Thursday, May 12, 2016

Dick Bremer Disease

It occurred to me Wednesday afternoon that there is probably no more difficult job in Minnesota sports right now than broadcasting Twins games.

Unlike the newspaper writers, the broadcasters are under team control. Part of the job is to hype and shill and sell tickets. And it is not easy to talk with enthusiasm this month about the 2016 Twins, especially when, unlike the rest of us, they have to sit there and actually watch all of it.

So it was with sour amusement that I listened to Dick Bremer and Roy Smalley cling to the notion that 2015 represented the "real" Twins. The 2015 Twins had one extraordinary month (May) and played below .500 in every other month. That was enough to keep them in the playoff chase until the final weekend.
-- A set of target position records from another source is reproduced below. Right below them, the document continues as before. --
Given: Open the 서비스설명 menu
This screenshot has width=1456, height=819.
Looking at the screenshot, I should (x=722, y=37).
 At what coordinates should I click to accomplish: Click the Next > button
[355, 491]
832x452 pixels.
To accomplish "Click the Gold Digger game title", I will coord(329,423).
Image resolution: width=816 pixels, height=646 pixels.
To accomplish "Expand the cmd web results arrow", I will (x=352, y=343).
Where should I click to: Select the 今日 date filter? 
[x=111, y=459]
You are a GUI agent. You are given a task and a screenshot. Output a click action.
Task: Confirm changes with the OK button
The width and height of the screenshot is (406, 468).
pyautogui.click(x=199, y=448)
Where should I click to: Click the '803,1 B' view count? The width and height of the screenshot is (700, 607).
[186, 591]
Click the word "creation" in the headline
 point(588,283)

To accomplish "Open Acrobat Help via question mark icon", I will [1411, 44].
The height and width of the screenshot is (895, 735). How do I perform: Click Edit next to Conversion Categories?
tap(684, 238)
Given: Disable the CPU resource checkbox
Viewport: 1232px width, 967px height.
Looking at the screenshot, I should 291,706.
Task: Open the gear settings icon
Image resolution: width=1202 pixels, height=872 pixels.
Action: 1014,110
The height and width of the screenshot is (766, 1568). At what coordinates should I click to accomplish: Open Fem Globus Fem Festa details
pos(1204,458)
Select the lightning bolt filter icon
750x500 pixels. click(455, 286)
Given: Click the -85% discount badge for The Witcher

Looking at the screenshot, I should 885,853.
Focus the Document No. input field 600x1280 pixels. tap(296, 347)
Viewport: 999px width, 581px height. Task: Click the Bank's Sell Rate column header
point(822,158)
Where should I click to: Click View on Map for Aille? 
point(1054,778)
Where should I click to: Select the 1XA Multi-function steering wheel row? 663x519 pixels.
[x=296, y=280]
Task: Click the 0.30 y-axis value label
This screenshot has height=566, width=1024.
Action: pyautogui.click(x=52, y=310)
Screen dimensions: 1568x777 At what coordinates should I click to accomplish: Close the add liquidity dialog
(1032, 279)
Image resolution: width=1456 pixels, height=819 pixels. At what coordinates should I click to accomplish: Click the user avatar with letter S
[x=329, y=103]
We all share, to one degree or another, the tendency to believe that a certain player's best short-term performance is his true level of ability. Bremer has vocalized that tendency so often over the years that I started calling it "Dick Bremer Disease." Torii Hunter reached the All Star break in 2002 with his batting average above .300, and Bremer spent a couple years talking about Hunter as a .300 hitter. He recently referred to Kurt Suzuki as "an All-Star" in the context of him being part of a challenging part of the lineup facing an opposing reliever. For Bremer, presumably, Suzuki's April-July in 2014 was the "real" Suzuki, and the rest of his career the aberration.

This was, I think, the first case of Dick Bremer Disease applied to the entire team. But, as I say, he's expected to speak well of this bunch. How to do that and maintain any credibility is his problem.